Brisbane overall saw less change than Melbourne, for example, which had the strictest lockdowns during the period.
As such, Melburnians spent the most time in parks and other natural spaces (a 112 per cent increase in user engagement). With playgrounds and other sport facilities closed and outdoor exercise the only option, all cities saw a rise in this type of engagement: Brisbane was up 17 per cent and Sydney up 36 per cent.
“It’s significant that people are seeking green space in this time because it highlights the inequality of access to parks and public spaces.”
In wellness and beauty, it will come as no surprise that health remains a key priority overall but a reduced engagement on “beauty” was reported, with people having nowhere much to go.
Beauty, including hairdressing, was down 53 per cent in Melbourne and 31 per cent in Brisbane, but up 36 per cent in Sydney.
Hartley says that this is significant because the beauty industry employs a disproportionate number of women, who have already been harder effected by the pandemic.
“This is something to consider as part of a recovery strategy.”
It was also no surprise to see creative industries suffering, including concerts and performances.
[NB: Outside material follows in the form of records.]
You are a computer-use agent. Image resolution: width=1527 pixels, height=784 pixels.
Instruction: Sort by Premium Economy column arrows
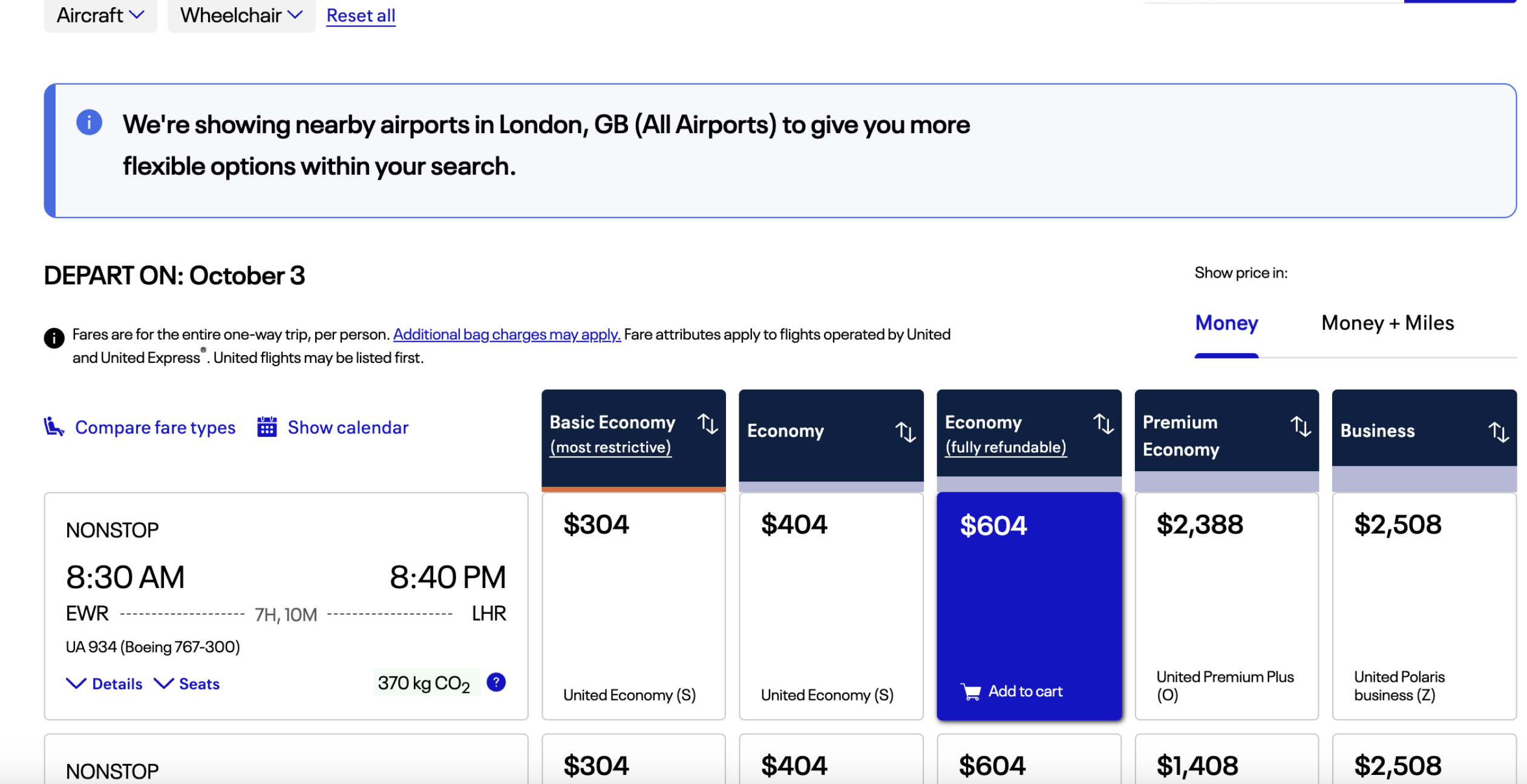pos(1301,426)
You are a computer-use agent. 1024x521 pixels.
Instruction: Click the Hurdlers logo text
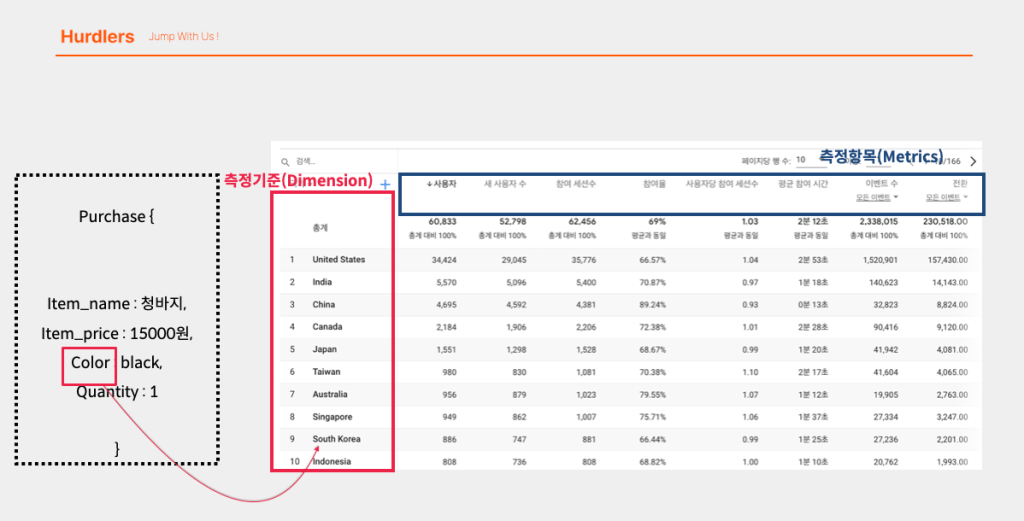coord(97,37)
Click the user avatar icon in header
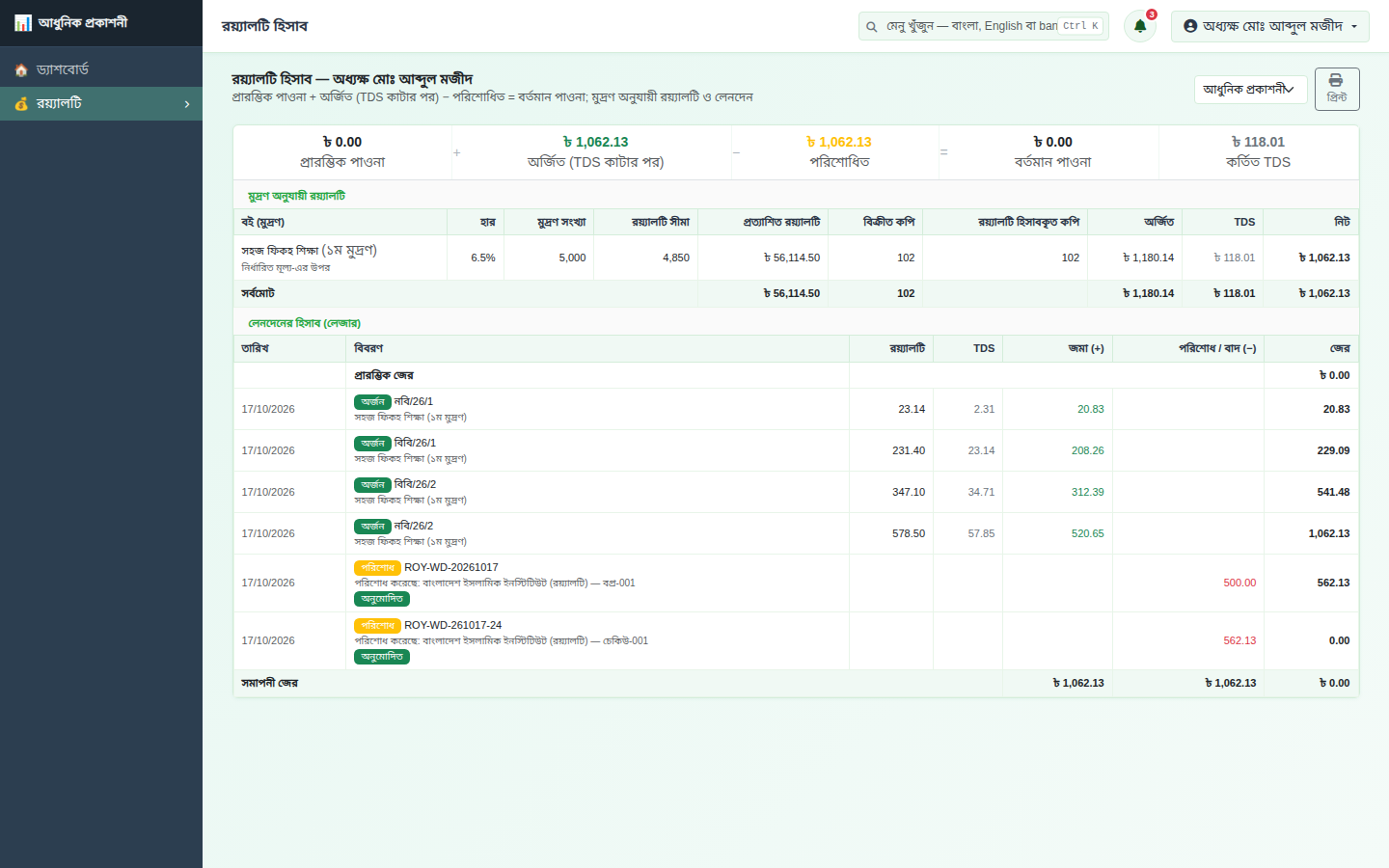This screenshot has width=1389, height=868. [1190, 26]
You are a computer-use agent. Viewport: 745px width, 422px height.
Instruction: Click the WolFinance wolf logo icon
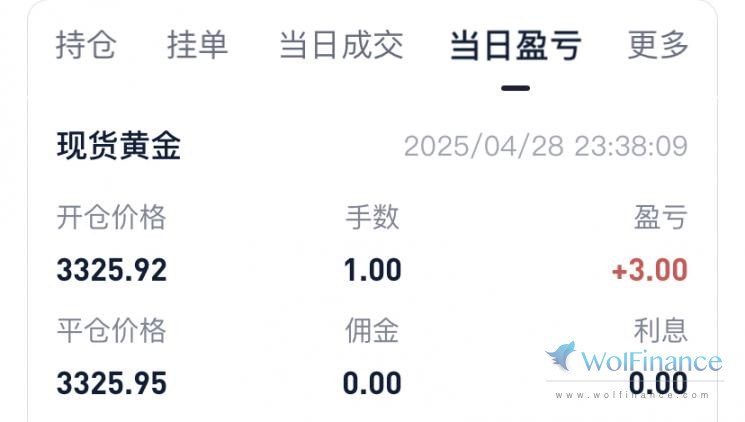(561, 355)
But this doesn’t mean people haven’t been creative – in fact, digital chatter about creative pursuits increased – just that it’s become home based, with people turning to arts and crafts. Attractions, such as bowling clubs and cinemas, have also suffered as hobbies have gone indoors.
The data also revealed the importance of having a digital presence to keep people engaged throughout lockdowns, with the most resilient creative businesses adapting with virtual art shows and live online gigs.
Hartley says the massive digital transformation – with everything from dry cleaners to local coffee stores now offerings services online – will change how we interact with our neighbourhoods long after the coronavirus threat passes.
“If we think about it in terms of work-from-anywhere, then where you chose to live will be driven by where you want to live rather than being forced to live close to work.”
It will likely change the game for urban design that’s typically focused on activating places to encourage people to “spend and stay” through carefully considered tenancies, branding and other tools for creating an atmosphere. In a fully digitally transformed world, Hartley suspects people will still want to go to places for experiences but will need to feel more personally connected to these places rather than “stuff just going on.”
Hartley says her company has been working with a range of different organisations interested in understanding how their industries will be impacted locally, such as attractions and shopping centres.